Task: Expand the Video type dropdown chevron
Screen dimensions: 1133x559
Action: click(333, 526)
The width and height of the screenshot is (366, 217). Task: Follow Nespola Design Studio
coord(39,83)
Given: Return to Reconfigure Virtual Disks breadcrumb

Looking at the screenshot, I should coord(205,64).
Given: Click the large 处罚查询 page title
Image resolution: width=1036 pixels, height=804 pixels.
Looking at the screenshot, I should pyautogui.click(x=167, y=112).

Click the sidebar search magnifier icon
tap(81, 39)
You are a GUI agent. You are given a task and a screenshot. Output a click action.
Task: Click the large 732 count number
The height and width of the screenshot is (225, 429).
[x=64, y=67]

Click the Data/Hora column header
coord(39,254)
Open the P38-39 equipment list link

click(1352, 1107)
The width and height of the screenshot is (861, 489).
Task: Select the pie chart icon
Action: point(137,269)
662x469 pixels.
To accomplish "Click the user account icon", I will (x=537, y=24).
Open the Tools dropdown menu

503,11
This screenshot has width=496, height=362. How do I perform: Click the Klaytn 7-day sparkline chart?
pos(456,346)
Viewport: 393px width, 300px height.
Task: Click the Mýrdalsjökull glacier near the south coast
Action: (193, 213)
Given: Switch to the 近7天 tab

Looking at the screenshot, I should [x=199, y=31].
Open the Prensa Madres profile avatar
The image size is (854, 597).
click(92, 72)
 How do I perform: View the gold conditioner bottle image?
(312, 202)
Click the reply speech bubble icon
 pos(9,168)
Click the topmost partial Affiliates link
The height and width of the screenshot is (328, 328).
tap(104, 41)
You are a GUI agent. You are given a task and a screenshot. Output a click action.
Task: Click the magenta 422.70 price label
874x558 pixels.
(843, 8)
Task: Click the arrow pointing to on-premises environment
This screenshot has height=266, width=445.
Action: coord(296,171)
________
Exercise directions: Reproduce all of the items above, substituting "GUI assistant" for each occurrence of "GUI agent" and leaving every other line and character unchanged.

Solution to this problem:
Task: Expand the Video type dropdown chevron
Screen dimensions: 1133x559
Action: click(333, 526)
The width and height of the screenshot is (366, 217). Task: Follow Nespola Design Studio
coord(39,83)
Given: Return to Reconfigure Virtual Disks breadcrumb

Looking at the screenshot, I should coord(205,64).
Given: Click the large 处罚查询 page title
Image resolution: width=1036 pixels, height=804 pixels.
Looking at the screenshot, I should pyautogui.click(x=167, y=112).

Click the sidebar search magnifier icon
tap(81, 39)
You are a GUI assistant. You are given a task and a screenshot. Output a click action.
Task: Click the large 732 count number
The height and width of the screenshot is (225, 429).
[x=64, y=67]

Click the Data/Hora column header
coord(39,254)
Open the P38-39 equipment list link

click(1352, 1107)
The width and height of the screenshot is (861, 489).
Task: Select the pie chart icon
Action: point(137,269)
662x469 pixels.
To accomplish "Click the user account icon", I will (x=537, y=24).
Open the Tools dropdown menu

503,11
This screenshot has width=496, height=362. How do I perform: Click the Klaytn 7-day sparkline chart?
pos(456,346)
Viewport: 393px width, 300px height.
Task: Click the Mýrdalsjökull glacier near the south coast
Action: (193, 213)
Given: Switch to the 近7天 tab

Looking at the screenshot, I should [x=199, y=31].
Open the Prensa Madres profile avatar
The image size is (854, 597).
click(92, 72)
 How do I perform: View the gold conditioner bottle image?
(312, 202)
Click the reply speech bubble icon
 pos(9,168)
Click the topmost partial Affiliates link
The height and width of the screenshot is (328, 328).
tap(104, 41)
You are a GUI assistant. You are given a task and a screenshot. Output a click action.
Task: Click the magenta 422.70 price label
874x558 pixels.
(843, 8)
Task: Click the arrow pointing to on-premises environment
This screenshot has height=266, width=445.
Action: coord(296,171)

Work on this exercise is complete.